Turbulence on the Surface
The rate of sedimentation decreases when turbulence increases, and vice versa.
Higher velocities produce re-suspension of a deposited floc, which can generate significant effluent turbidity by rising to the surface. The particles in the basin would not be appropriately distributed if the velocity was too low.
The faster the sedimentation gets as the temperature increase, and vice versa. Water is lighter and settles faster at higher temperatures.
Because of the short detention time caused by short-circuiting, sedimentation is ineffective.
Inlets and Outlets
There are inlets and outlets. Horizontal flow basin inlets and outlets should be suitably positioned to enable better blending of the water and avoid short circuits.
The basins’ size is also critical, notably their depth, which should be at least 15 feet.
Controlling the substantial of the basin, sludge breakdown, and sludge scouring all require efficient sludge withdrawal. When opposed to a lighter fluffy or flaky sludge, denser sludge settles quickly and should be cleaned at a faster rate.
Chemical Feed Points
Chemical feed points should be selected to ensure that each chemical reacts properly with its target component, e.g., alum must always be given before lime.
Applications of Sedimentation Tank
Potable Water Treatment
Sedimentation in drinkable water purification is usually preceded by a stage of chemical coagulation-flocculation, which permits articles to be grouped into larger flocs. This speed up the settling of suspended particles and permits colloids to settle.
Treatment of Wastewater
For millennia, sedimentation has also been used to remediate wastewater. Sewage treatment begins with the sedimentation of buoyant and capable materials. Primary clarifiers decrease suspended solids concentration as well as contaminants embedded in suspended particles. Some secondary treatment techniques, such as trickling filters, activated sludge, and rotating biological contactors, use sedimentation tanks termed “secondary clarifiers” to eliminate flocs of biological growth.
Industrial Wastewater Treatment Frequently Asked Questions
1) What is chemical precipitation in water treatment?
Chemical precipitation is the transformation of compounds dissolved in water into solid particles used in the treatment of water and wastewater.
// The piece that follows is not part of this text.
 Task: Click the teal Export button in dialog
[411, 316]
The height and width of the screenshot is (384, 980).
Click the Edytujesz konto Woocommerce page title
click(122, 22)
By adding counter-ions to decrease their solubility, chemical precipitation is used to remove ions from water.
2) What are the common chemicals used in the chemical precipitation process for water and wastewater treatments?
Potash alum, sodium bicarbonates, ferrous sulphate, ferric chloride, and lime are typical precipitation chemicals (Aziz et al., 2008). pH and temperature are the two key regulating variables in the precipitation process. Contaminants can be removed to a greater than 60% level.
3) What is the most commonly used chemical precipitating reagent?
The most common type of chemical precipitation is known as hydroxide precipitation, which produces metal hydroxides by employing sodium hydroxide (caustic) or calcium hydroxide (lime) as the precipitant.
4) What are the advantages and disadvantages of chemical precipitation?
Benefits and drawbacks: The ability to produce pure and uniform material is the primary benefit of the precipitation process. However, the two main drawbacks are the need for product separation following precipitation and the production of significant amounts of salt-containing solutions.
5) What are three uses of precipitates?
The precipitate is the solid that results from a precipitation reaction. Important purposes are served by precipitation reactions. They are employed in the purification process, in the removal or recovery of salts, in the production of pigments, and in the qualitative examination of substances.
6) Why should we use the sedimentation process in wastewater treatment?
By eliminating particles, sedimentation improves the filtration procedure. The process of sedimentation involves removing suspended particles from water via gravity or separation.